Context management and cutting your AI bill
If you run AI at any volume, most of your bill is wasted tokens. Here is how context discipline, smart model routing through OpenRouter, and cheap models like GLM bring the cost down without hurting quality.
AI tools charge by the token, which is roughly a few characters of text. Every word you send in and every word you get back is metered. For occasional use this is pennies and not worth a thought. But the moment you run AI at volume, a chatbot handling hundreds of chats, an automation touching every email, the bill grows fast, and most of it is waste. The two levers that bring it down are managing your context and choosing the right model for each job.
Why context is where the money goes
Everything the model reads counts as input tokens: your instructions, the conversation so far, and any documents you paste in. People bloat this without realising. They resend the entire history on every message, paste whole manuals when one page would do, and carry a giant system prompt on every call. You pay for all of it, every single time. Worse, stuffing the window full can make answers worse, not better, because the important detail gets lost in the noise.
Managing context: the practical moves
- Send what is relevant, not everything. Retrieve the few passages that matter instead of pasting the whole document. This is the everyday payoff of the retrieval setup covered in our guide on AI memory systems.
- Summarise long conversations. Instead of resending a hundred messages, keep a short running summary and send that. The model keeps the thread without re reading the whole transcript.
- Trim the system prompt. Say what is needed once, clearly. Long, repetitive instructions cost on every single call.
- Cap the output. Ask for concise answers and set a sensible limit, because you pay for what comes back too.
- Use prompt caching where your tools support it. If the same large block of context is reused across calls, caching lets you avoid paying full price for it every time.

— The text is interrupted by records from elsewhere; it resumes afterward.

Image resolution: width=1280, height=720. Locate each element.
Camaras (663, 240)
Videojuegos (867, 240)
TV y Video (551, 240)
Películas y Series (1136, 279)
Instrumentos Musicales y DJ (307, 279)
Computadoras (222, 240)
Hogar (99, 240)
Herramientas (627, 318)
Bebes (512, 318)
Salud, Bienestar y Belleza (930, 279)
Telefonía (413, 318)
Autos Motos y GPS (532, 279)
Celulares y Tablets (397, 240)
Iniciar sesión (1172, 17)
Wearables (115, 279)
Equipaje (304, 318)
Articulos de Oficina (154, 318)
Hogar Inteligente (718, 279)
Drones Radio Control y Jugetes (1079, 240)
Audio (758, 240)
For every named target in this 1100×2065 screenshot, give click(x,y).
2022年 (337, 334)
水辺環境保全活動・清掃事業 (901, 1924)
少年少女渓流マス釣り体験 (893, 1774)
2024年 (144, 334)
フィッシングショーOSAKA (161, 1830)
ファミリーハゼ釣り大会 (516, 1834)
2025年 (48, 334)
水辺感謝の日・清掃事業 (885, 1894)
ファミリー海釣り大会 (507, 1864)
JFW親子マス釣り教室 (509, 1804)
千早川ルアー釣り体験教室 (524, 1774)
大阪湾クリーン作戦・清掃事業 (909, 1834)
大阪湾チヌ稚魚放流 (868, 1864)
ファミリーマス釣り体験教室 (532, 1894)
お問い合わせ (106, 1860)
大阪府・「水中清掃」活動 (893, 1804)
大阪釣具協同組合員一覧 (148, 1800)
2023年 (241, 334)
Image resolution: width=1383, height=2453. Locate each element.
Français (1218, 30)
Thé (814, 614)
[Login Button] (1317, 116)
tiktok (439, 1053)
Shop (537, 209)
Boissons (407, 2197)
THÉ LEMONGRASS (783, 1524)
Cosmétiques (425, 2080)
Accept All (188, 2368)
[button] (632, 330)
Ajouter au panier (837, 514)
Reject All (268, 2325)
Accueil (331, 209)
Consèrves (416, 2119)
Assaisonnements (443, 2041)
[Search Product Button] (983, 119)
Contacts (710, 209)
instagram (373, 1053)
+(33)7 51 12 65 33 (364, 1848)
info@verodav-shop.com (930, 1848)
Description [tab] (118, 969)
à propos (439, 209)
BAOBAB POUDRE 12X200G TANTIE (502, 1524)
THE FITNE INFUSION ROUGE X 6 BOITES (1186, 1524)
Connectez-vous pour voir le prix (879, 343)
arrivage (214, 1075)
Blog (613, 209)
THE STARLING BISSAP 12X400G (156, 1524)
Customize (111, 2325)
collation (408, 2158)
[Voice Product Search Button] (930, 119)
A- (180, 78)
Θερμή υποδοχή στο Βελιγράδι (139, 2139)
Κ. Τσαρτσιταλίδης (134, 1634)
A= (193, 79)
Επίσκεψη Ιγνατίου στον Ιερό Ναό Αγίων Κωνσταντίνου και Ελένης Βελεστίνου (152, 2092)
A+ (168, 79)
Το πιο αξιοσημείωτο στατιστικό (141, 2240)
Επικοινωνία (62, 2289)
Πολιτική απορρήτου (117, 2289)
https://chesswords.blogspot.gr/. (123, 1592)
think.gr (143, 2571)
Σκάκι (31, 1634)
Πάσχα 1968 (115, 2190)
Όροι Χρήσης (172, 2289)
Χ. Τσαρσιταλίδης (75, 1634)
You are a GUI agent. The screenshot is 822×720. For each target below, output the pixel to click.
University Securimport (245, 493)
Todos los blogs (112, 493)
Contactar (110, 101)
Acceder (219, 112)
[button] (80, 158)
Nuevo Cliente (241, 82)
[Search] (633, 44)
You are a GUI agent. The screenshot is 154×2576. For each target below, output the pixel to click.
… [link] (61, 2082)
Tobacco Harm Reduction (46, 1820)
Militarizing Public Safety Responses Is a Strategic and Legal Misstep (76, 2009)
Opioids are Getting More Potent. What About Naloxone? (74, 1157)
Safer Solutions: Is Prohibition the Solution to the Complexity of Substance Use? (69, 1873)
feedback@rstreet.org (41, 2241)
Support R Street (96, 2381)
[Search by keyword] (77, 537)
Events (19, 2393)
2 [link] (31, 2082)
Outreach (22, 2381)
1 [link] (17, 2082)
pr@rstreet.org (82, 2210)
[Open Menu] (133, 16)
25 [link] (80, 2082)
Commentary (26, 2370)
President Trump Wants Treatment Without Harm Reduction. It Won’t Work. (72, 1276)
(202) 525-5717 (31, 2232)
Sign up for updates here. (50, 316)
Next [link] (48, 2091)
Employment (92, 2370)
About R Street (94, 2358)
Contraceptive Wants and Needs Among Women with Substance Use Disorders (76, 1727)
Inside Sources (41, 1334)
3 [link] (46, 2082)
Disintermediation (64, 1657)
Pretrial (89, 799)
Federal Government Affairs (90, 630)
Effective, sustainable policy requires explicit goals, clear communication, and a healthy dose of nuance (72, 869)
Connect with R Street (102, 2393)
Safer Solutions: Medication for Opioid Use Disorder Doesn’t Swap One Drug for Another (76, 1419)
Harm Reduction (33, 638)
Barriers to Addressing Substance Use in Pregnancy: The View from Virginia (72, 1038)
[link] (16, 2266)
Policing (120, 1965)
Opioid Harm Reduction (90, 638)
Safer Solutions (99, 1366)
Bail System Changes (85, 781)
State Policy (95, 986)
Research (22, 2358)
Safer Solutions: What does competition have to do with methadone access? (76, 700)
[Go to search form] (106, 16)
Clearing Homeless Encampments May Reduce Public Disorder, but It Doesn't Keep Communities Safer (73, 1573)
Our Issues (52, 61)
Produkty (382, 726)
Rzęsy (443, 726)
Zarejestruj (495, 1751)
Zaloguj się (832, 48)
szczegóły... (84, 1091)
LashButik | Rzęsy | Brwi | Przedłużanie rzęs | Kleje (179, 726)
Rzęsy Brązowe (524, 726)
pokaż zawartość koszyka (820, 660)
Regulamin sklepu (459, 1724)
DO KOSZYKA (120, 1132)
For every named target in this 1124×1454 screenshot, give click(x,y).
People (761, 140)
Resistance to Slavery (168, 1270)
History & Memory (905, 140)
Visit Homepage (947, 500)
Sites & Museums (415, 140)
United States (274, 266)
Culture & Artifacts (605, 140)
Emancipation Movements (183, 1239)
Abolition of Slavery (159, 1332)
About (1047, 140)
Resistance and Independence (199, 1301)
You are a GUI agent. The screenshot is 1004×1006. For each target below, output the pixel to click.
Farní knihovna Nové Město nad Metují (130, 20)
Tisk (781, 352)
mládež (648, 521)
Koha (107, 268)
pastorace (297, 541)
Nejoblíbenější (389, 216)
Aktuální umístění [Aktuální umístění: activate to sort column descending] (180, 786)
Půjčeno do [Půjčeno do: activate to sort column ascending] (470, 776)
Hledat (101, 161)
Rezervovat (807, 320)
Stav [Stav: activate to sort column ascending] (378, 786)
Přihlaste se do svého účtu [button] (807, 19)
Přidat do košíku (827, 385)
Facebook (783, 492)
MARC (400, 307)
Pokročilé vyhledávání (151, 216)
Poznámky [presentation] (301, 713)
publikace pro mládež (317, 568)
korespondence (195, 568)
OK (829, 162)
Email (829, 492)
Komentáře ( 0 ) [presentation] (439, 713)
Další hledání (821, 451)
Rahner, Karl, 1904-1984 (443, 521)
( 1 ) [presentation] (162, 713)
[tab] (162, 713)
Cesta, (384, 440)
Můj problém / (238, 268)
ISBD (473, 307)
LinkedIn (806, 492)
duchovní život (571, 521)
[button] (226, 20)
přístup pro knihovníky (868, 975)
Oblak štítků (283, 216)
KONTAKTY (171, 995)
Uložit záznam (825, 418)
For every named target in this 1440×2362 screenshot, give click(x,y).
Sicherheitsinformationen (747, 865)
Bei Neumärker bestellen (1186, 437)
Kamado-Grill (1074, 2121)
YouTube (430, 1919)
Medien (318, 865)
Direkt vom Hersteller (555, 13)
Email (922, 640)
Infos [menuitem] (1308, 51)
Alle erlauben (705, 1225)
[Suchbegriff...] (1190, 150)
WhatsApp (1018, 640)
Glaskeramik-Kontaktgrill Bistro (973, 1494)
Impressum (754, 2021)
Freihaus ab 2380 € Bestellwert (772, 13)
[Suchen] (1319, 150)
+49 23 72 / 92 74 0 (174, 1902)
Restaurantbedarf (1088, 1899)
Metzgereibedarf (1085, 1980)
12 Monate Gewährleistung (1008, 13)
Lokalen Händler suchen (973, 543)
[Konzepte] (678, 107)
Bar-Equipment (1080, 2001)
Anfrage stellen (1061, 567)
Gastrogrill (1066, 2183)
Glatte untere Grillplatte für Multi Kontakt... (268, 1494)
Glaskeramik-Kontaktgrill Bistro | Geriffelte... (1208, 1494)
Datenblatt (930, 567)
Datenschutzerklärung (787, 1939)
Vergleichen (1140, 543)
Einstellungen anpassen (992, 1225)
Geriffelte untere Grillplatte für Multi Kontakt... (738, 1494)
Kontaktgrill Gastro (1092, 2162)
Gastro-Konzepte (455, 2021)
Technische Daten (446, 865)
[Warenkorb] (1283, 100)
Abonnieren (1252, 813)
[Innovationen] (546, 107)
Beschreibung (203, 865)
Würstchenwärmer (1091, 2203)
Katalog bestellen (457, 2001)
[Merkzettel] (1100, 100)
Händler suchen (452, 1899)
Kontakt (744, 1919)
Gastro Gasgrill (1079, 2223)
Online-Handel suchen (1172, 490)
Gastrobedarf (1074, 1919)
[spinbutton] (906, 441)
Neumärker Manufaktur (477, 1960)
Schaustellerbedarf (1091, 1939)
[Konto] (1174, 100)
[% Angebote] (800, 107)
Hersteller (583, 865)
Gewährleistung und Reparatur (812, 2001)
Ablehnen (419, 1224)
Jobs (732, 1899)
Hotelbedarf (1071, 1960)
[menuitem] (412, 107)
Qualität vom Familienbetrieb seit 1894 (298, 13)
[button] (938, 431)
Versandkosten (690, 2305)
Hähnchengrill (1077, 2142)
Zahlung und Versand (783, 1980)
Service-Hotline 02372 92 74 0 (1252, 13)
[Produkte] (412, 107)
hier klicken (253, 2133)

The bigger lever: use the right model for the job
Not every task needs the most powerful, most expensive model. Sorting an email, tagging an enquiry or drafting a routine reply can be done well by a far cheaper one. The expensive frontier models should be saved for the genuinely hard work: nuanced reasoning, important writing, anything where a mistake is costly. Sending every task to the top model is like couriering a postcard. Matching each task to the cheapest model that does it well is called routing, and it is where the real savings live.
OpenRouter: one door to every model
OpenRouter is a service that sits in front of dozens of AI models, from OpenAI, Anthropic, Google and the open source world, behind a single connection and a single bill. Instead of wiring up each provider separately, you connect once and choose the model per task in your code. That means you can route cheap, high volume jobs to a budget model and the hard jobs to a premium one, compare prices at a glance, and fall back to another provider if one has an outage. For anyone running AI across several tasks, it takes the friction out of routing.
GLM: a cheap workhorse
GLM is a family of capable models from Zhipu AI, available through OpenRouter among others. The appeal is simple: they are strong enough for a great deal of everyday work and cost a fraction of the frontier models per token. For the high volume, lower stakes jobs, classification, first draft writing, extraction, summarising, a model like GLM can do the work for a small slice of the price. You point the heavy traffic at the cheap workhorse and keep the premium model for the moments that truly need it.
Do you need to bother?
If your AI use is light, no. Optimising a bill of a few pounds a month is a waste of your time, and the simplest setup is the right one. This matters when AI runs at volume in your business: a busy chatbot, an automation touching every order, anything making thousands of calls a month. At that scale, context discipline and smart routing are the difference between a tool that pays for itself and one that quietly eats your margin.
The principle underneath all of it is the same one we apply everywhere: spend effort where it pays back. Get the volume work onto cheap models with lean context, and put your money and your best model where it actually matters.